Saturday, November 1, 2014

Childbirth

I appreciate the opportunity to go down the memory lane. Both of my children love hearing about their different birth experiences.

I was 36 when giving birth to my son, Matthew. I was the kind of parent who read everything in preparation for the birth. I gave up both coffee and wine.  I was 38 when I gave birth to my daughter, Tory. By that time, I was more relaxed and decided it was okay to have coffee during pregnancy. A funny thing happened as a result of that. Tory suggested that she’s smarter because I drank coffee during her prenatal development! It has become an ongoing debate between my two children – who is smarter and why!

During my first birth, after a few hours of labor, my doctor recommended that I get a cesarean birth.  By that time, both my husband and I were too tired to fight back.  The c-section was without complications. 

Two years later, pregnant with my daughter, I figured that I would be getting a c-section.  But, while in labor at the hospital a different doctor who was on call and was Vietnamese, urged us to consider a vaginal birth. I became petrified at the idea of having a VB. The doctor was persuasive, and we decided to brave it. Twenty minutes later, my daughter was in my arms. And, just one more fact, my husband fainted, and the medical staff had to tend to him.

A cesarean birth is different from a vaginal birth in many ways.  When I had my c-section, it was treated as a medical issue. I stayed at the hospital for five days while recuperating from my surgery. My baby boy was brought to me whenever I asked and not kept in the same room as me.

Whereas after giving birth to Tory in the afternoon, it was decided to keep me at hospital for an overnight. But early next morning, my doctor suggested I go home, and that was less than 24 hours! This was the last thing I wanted to do because, with my firstborn, we stayed at the hospital for five days.

During both births, neither my family nor my husband’s family was available to stay with us so we were practically all by ourselves. This was a little scary and hard, but we bonded as a family.

[Supplied data]
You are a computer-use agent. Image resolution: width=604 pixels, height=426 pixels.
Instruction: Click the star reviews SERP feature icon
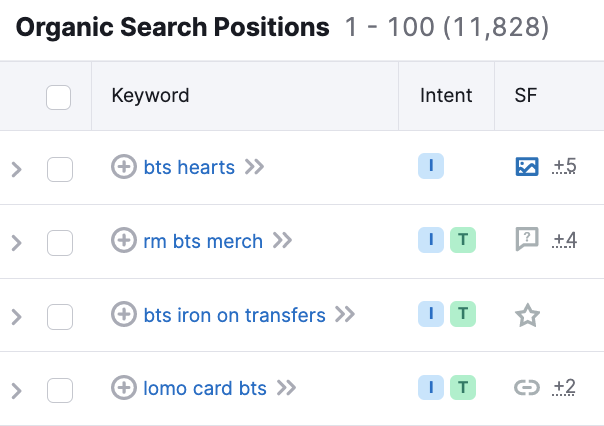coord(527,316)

[Task instructions]
A – Answer these about the childbirth post:
(i) How old was the writer at the birth of Matthew?
(ii) How many minutes after deciding on a vaginal birth was the daughter in the writer's arms?
(iii) How many days did the writer stay in the hospital after the c-section?
B – Continue the childbirth post, starting after its final sentence.

[Numbered answers]
A –
(i) 36
(ii) Twenty
(iii) Five

B –
We also decided to read to our babies nightly from the day they both got home. This decision was a huge factor in my children’s excellent reading development.

My son is now 23 years old and teaching English in China. So, I decided to check out how women give birth in China.  It is awfully hard to keep my American cultural views at bay while researching for how babies get born in China.

I googled birth practices in China, and mostly I found blogs on the topic of expats giving birth in China. And some other blogs were more of an opinion. I questioned the validity of the information in most blogs. It did appear from further research that most of the world's births in the bigger cities of the developing worlds have adopted the Western notion of a cesarean birth. Seems like most births in China are cesarean. In more rural areas, there seems to be a lack of information about their birth practices.

There are both Western-style and Chinese hospitals. The first decision an expat would make is to decide which hospital you prefer to give birth. Then there is a list of advice for expats who opt to give birth at a Chinese hospital. “Cultural differences mean that expectant parents may need to be forceful to ensure that they get what they want.” (Giving Birth, 2014).  Then there is a list of  “what to take to hospital: food, bed linen, painkillers, entertainment, blankets and towels for the baby.” From another blog, at a birth at a Chinese hospital, the husband cleaned up his wife. Ugh.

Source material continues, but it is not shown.